--- START OF EXTRACTED DATA ---

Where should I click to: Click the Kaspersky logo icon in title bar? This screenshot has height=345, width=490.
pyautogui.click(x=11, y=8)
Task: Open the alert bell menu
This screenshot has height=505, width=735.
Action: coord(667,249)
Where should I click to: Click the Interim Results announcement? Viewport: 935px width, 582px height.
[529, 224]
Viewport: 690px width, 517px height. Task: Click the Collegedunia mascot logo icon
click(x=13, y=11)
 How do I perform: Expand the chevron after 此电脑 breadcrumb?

--- END OF EXTRACTED DATA ---
--- START OF EXTRACTED DATA ---

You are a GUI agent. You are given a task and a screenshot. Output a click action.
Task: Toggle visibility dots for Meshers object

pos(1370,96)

--- END OF EXTRACTED DATA ---

- _DIRECTIONS_:
Please swap "logo icon" for "emblem" in the rows between the one holding "Where should I click to: Click the Kaspersky" and the one holding "click(x=13, y=11)", inclusive, and give back only those rows with everything else unchanged.

- _EXERCISE RESPONSE_:
Where should I click to: Click the Kaspersky emblem in title bar? This screenshot has height=345, width=490.
pyautogui.click(x=11, y=8)
Task: Open the alert bell menu
This screenshot has height=505, width=735.
Action: coord(667,249)
Where should I click to: Click the Interim Results announcement? Viewport: 935px width, 582px height.
[529, 224]
Viewport: 690px width, 517px height. Task: Click the Collegedunia mascot emblem
click(x=13, y=11)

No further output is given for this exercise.